Similarly, if you have different intervals between your values of times, anim.plots will respect these when they are played. For example
anim.plot(1:5, 1:5, times=c(1,2,8,9,10))
will show a long pause between the second and third frames. To turn this feature off, pass the argument use.times=FALSE.

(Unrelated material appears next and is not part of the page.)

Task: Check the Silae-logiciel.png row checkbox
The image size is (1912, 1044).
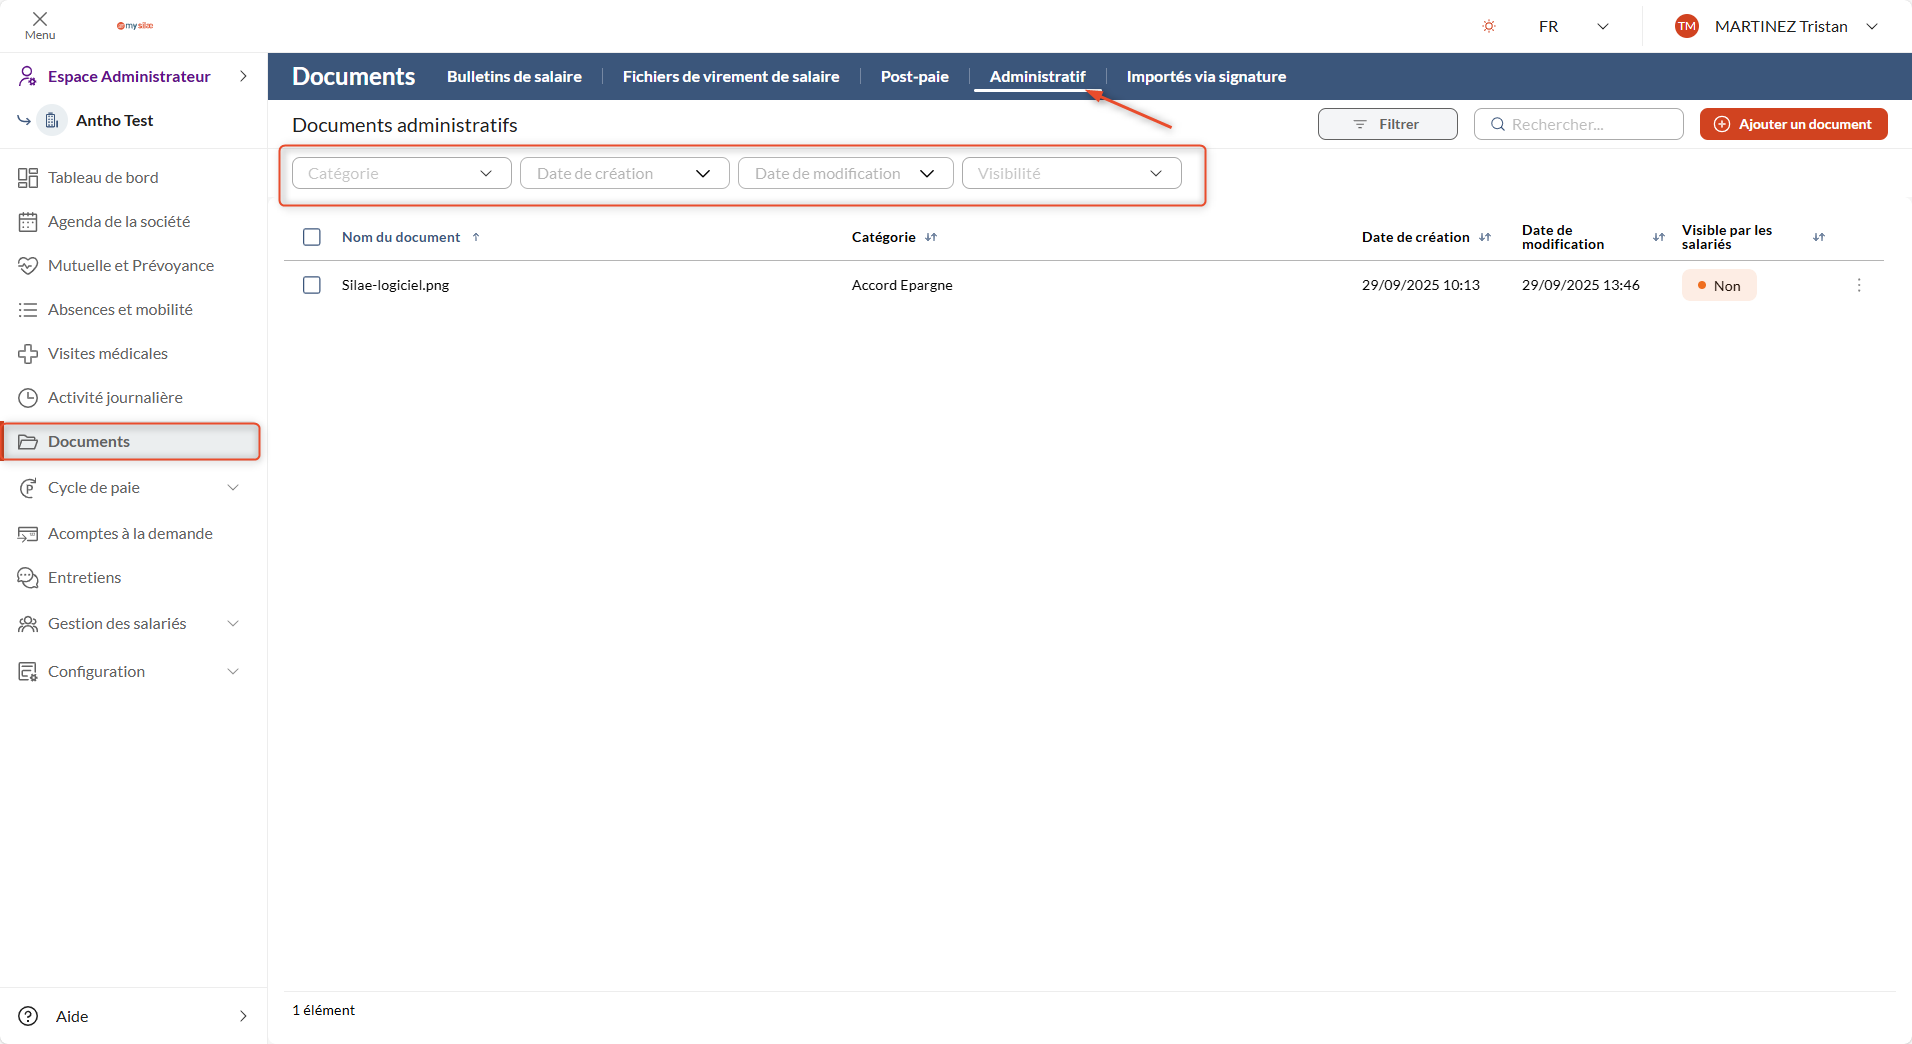Action: pos(311,285)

You can process arguments for each individual plot using the window.process argument. This should be a function which takes two arguments - a list of arguments to plot, and a vector of times. It should return the plot arguments, suitably processed. This can be useful for, e.g., drawing animated movement:
anim.plot(1:100, 1:100 + sin(1:100/3)*5, speed=10, window=(t-5):t,
window.process = function(args, times){
args$col <- rgb(0,0,0,0:5/5) # fade shadows
return(args)
})
Lastly, if you’re feeling adventurous, you can pass a different function than plot into anim.plot using the fn argument. (Quite a few of the built-in functions work this way.) You may even be able to use ggplot or similar….
Saving your plots
The function anim.save() will save your anim.frames objects. It simply calls the underlying functions from the animation package.
These functions do not respect changes in animation speed. For example, the following code would show a rocket boosting off:
tmp <- anim.plot(1, 1:30, times=sqrt(1:30))
But when you save it, it will go at constant speed. To get round this, run e.g.:
anim.save(anim.smooth(tmp, fps=10), type="Video", filename="rocket.mp4")
The anim.smooth function creates a “smoothed” version of the animation, which plays each frame after a constant interval. This involves creating many more frames, so when you play it in R, it will probably look slower. However, when you save it, it should look right.